• WHAT IS BEING ASKED:
Please return the lines of the data below unchanged, from the line containing "Where should I click to: Open" through the end of the data, inclusive.

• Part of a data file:

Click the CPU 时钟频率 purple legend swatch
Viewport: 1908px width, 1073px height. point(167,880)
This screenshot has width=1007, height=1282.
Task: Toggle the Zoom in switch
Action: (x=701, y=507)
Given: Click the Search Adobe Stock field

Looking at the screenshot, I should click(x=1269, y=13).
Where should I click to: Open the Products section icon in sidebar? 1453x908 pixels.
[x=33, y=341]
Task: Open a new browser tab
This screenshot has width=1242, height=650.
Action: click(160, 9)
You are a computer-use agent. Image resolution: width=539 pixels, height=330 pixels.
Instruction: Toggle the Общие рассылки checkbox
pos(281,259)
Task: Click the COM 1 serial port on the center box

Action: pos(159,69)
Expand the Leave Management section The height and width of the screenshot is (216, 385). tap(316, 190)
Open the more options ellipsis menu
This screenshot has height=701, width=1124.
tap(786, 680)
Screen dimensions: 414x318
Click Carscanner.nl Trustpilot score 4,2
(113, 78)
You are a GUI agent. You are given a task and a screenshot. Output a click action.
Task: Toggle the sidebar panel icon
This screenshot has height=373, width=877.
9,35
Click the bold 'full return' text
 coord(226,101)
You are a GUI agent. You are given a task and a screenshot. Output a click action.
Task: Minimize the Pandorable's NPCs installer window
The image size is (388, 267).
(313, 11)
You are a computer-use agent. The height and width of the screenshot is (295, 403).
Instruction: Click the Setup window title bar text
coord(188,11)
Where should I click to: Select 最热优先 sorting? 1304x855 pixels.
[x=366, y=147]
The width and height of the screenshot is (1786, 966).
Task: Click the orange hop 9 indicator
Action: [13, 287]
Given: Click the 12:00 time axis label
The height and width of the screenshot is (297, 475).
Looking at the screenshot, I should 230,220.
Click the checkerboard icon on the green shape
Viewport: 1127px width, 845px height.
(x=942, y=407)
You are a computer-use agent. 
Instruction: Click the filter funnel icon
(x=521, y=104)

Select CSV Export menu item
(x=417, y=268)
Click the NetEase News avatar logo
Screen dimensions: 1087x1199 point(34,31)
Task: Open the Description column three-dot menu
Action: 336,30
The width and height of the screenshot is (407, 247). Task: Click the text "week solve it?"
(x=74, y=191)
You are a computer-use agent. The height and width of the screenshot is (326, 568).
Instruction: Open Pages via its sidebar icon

• ANSWER FOR THE TASK:
Where should I click to: Open the Products section icon in sidebar? 1453x908 pixels.
[x=33, y=341]
Task: Open a new browser tab
This screenshot has width=1242, height=650.
Action: click(160, 9)
You are a computer-use agent. Image resolution: width=539 pixels, height=330 pixels.
Instruction: Toggle the Общие рассылки checkbox
pos(281,259)
Task: Click the COM 1 serial port on the center box

Action: pos(159,69)
Expand the Leave Management section The height and width of the screenshot is (216, 385). tap(316, 190)
Open the more options ellipsis menu
This screenshot has height=701, width=1124.
tap(786, 680)
Screen dimensions: 414x318
Click Carscanner.nl Trustpilot score 4,2
(113, 78)
You are a GUI agent. You are given a task and a screenshot. Output a click action.
Task: Toggle the sidebar panel icon
This screenshot has height=373, width=877.
9,35
Click the bold 'full return' text
 coord(226,101)
You are a GUI agent. You are given a task and a screenshot. Output a click action.
Task: Minimize the Pandorable's NPCs installer window
The image size is (388, 267).
(313, 11)
You are a computer-use agent. The height and width of the screenshot is (295, 403).
Instruction: Click the Setup window title bar text
coord(188,11)
Where should I click to: Select 最热优先 sorting? 1304x855 pixels.
[x=366, y=147]
The width and height of the screenshot is (1786, 966).
Task: Click the orange hop 9 indicator
Action: [13, 287]
Given: Click the 12:00 time axis label
The height and width of the screenshot is (297, 475).
Looking at the screenshot, I should 230,220.
Click the checkerboard icon on the green shape
Viewport: 1127px width, 845px height.
(x=942, y=407)
You are a computer-use agent. 
Instruction: Click the filter funnel icon
(x=521, y=104)

Select CSV Export menu item
(x=417, y=268)
Click the NetEase News avatar logo
Screen dimensions: 1087x1199 point(34,31)
Task: Open the Description column three-dot menu
Action: 336,30
The width and height of the screenshot is (407, 247). Task: Click the text "week solve it?"
(x=74, y=191)
You are a computer-use agent. The height and width of the screenshot is (326, 568).
Instruction: Open Pages via its sidebar icon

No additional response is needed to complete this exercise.